(PAGE EXTRACT)
################

History, Legacy & Showmanship - Michael Coate looks back at A View to a Kill as the film turns 30 http://t.co/saUeN92aC7
Hobbit, The: The Desolation of Smaug
Release Date(s)2013 (April 8, 2014)
Studio(s)New Line/MGM/Wingnut Films (Warner Bros.)
The problem with middle chapters, in the classic dramatic sense, is that there’s no beginning and generally little resolution. The story usually starts abruptly, with events already well underway, and it often ends with a cliffhanger. The added problem of J.R.R. Tolkien’s original book version of The Hobbit is that it was largely written as a children’s story, with little of the dramatic weight and stakes of his later The Lord of the Rings novels.
Modern Hollywood films have, of course, turned the deficiencies of “middles” into strengths. Throw your audience directly into the mix from the get-go, dare them to catch up, and shock them by raising the stakes. The Empire Strikes Back is the classic pop culture example, though Peter Jackson has used this to his advantage too, first in The Lord of the Rings: The Two Towers, and how here with The Hobbit: The Desolation of Smaug. Thankfully, he’s also tried to make up for the lack of dramatic stakes in the original novel by much more directly tying the events of this film into those we know are coming in The Lord of the Rings.

################

(DATASET EXCERPT)
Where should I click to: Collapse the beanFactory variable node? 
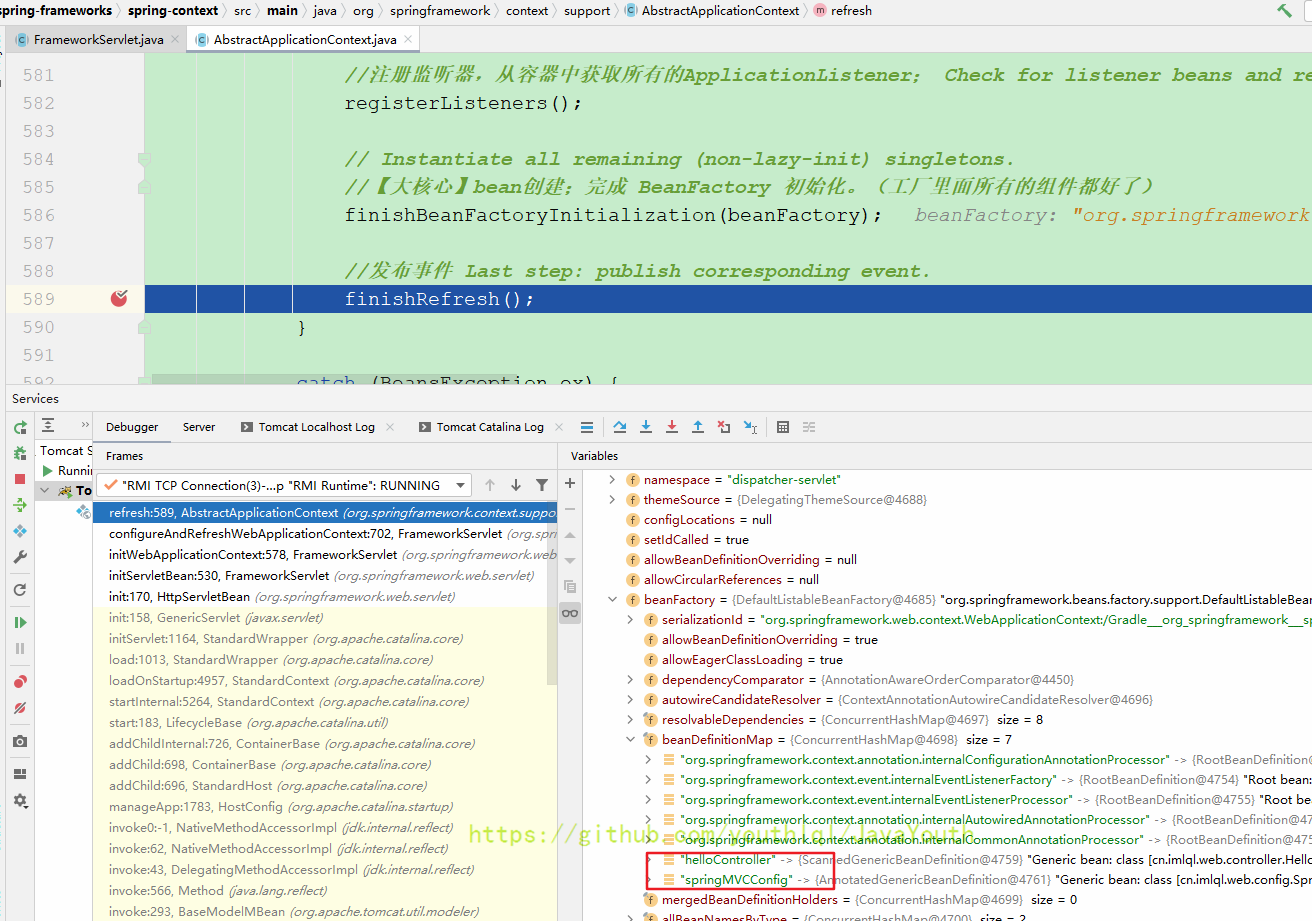click(614, 600)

################

(WHAT THE EXERCISE ASKS) Reproduce everything in the Desolation of Smaug review from "History, Legacy &" down to "the Rings novels.", word for word.

(TASK ANSWER)
History, Legacy & Showmanship - Michael Coate looks back at A View to a Kill as the film turns 30 http://t.co/saUeN92aC7
Hobbit, The: The Desolation of Smaug
Release Date(s)2013 (April 8, 2014)
Studio(s)New Line/MGM/Wingnut Films (Warner Bros.)
The problem with middle chapters, in the classic dramatic sense, is that there’s no beginning and generally little resolution. The story usually starts abruptly, with events already well underway, and it often ends with a cliffhanger. The added problem of J.R.R. Tolkien’s original book version of The Hobbit is that it was largely written as a children’s story, with little of the dramatic weight and stakes of his later The Lord of the Rings novels.